Criddle, Baltimore. Baltimore Criddle was created by Harris Dickson and appeared in a number of stories in The Saturday Evening Post from 1913 to at least 1921, beginning with “The Grand Organizer” (Saturday Evening Post, Jan 4, 1913). Baltimore Criddle is a Con Man. He is an African-American swindler who cleverly separates other African-Americans (as stereotypically portrayed as Criddle) from their money. He does so by posing as the Reverend of the True Hope Lodge of Race Pride and accepting donations for various good works.
A couple of things worth mentioning here: to be clear, Baltimore Criddle is a racist stereotype (Harris Dickson, the creator of Criddle, made a career of writing racist stereotypes). That I’m including Criddle among the “heroes” in my pulp book doesn’t mean I endorse the racism of the Criddle stories or think that Criddle is good; I’m a completist, and Criddle was a series character of the genres I was collecting for my book, so in he goes, with me holding my nose while I included him. He’s not the only racist stereotype in my book–but the book wouldn’t be complete and thorough and historically accurate, and I wouldn’t be true to the popular culture of the era, if I ignored the racist stereotypes.
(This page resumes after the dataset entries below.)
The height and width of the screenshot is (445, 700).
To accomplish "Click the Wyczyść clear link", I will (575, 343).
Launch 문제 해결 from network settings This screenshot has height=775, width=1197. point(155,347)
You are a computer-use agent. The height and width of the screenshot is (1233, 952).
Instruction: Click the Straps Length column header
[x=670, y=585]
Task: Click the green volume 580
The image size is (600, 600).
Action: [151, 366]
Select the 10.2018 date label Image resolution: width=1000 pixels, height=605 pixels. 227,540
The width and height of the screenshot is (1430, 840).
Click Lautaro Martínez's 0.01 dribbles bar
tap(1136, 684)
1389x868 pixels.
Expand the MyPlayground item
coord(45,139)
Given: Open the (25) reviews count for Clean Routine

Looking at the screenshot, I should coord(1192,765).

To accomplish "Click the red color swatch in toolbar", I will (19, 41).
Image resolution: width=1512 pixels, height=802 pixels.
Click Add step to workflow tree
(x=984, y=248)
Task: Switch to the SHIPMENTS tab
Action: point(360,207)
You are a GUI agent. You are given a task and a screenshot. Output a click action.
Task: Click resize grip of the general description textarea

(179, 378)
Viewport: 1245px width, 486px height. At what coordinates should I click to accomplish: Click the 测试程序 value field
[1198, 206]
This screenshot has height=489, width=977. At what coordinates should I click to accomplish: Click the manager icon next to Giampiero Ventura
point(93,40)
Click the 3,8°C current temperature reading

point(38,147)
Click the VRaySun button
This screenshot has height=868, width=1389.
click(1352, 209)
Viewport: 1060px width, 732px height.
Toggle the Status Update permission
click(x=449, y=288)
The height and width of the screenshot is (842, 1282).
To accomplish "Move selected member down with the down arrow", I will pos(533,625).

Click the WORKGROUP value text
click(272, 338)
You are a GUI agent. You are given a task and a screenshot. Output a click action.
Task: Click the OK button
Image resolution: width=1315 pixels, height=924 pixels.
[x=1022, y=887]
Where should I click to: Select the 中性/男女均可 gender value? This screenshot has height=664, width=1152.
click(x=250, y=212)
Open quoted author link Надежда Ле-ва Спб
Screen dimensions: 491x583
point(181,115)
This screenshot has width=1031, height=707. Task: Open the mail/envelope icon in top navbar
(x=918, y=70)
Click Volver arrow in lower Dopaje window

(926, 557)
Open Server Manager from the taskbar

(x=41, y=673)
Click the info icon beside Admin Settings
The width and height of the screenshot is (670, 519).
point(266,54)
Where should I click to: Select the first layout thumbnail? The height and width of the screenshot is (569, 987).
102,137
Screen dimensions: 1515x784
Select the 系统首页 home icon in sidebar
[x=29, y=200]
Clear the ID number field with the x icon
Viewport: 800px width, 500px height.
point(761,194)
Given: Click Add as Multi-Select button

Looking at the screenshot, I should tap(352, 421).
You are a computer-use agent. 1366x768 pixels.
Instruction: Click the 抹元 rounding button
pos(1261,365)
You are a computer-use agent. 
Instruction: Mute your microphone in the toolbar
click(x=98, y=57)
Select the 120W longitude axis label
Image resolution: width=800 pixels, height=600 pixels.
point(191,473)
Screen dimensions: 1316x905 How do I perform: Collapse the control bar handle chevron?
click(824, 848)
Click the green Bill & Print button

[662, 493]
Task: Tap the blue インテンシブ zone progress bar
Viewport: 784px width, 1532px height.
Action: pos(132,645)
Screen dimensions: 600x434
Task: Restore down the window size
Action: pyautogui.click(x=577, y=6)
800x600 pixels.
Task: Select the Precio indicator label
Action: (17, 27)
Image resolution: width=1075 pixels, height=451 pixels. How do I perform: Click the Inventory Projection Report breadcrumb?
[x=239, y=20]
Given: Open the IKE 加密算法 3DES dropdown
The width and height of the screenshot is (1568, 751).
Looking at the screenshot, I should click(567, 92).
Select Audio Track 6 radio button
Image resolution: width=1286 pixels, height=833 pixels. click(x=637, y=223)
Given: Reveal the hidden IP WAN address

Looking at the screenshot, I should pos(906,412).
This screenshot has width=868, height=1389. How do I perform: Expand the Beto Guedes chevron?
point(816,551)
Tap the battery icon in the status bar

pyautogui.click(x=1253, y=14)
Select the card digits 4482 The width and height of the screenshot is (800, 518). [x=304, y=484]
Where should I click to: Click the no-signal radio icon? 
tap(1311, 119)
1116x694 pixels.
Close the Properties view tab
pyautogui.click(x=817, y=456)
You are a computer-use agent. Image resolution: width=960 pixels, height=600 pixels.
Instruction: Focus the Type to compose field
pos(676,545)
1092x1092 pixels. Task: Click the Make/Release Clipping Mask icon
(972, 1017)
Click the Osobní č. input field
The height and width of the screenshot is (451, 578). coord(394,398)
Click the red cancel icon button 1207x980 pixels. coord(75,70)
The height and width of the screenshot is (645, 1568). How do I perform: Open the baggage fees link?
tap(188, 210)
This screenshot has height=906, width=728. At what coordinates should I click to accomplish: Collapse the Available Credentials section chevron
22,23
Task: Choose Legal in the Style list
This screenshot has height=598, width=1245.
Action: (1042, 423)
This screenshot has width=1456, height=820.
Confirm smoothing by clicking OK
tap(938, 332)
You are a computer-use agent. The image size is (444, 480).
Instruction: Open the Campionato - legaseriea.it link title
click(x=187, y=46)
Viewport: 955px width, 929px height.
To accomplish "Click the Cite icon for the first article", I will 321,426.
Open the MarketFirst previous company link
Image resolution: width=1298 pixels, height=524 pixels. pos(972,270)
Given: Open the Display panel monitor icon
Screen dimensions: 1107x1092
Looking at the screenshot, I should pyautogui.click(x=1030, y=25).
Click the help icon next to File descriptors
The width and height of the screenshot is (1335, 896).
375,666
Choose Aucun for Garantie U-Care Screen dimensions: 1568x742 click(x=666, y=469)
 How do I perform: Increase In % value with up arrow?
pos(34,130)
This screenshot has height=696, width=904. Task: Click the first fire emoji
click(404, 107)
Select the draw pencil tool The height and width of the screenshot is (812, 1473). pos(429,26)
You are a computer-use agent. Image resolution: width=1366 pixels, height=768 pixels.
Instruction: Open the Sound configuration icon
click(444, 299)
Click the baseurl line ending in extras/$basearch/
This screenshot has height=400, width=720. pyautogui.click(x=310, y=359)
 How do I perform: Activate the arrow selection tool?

Second, note that the Criddle stories appeared in The Saturday Evening Post, emphatically not a pulp magazine. Unfortunately, the Criddle stories are neither the first racist series to appear in the Post, nor the last; during the pre-WW2 years racist stories of various constructions were a constant in the Post, as they were in the other slick magazines. This is why I have, for a very long time, objected when people talk about the racism of the pulps–because the slicks (and radio and film and comic strips and newspaper fiction and poetry) weren’t any better. To single out the pulps for racism is to, in a way, privilege the pulps as somehow being exceptional or extraordinary in their racism, and that simply wasn’t the cast. Everything was racist back then, and the pulps were no worse than the slicks et al.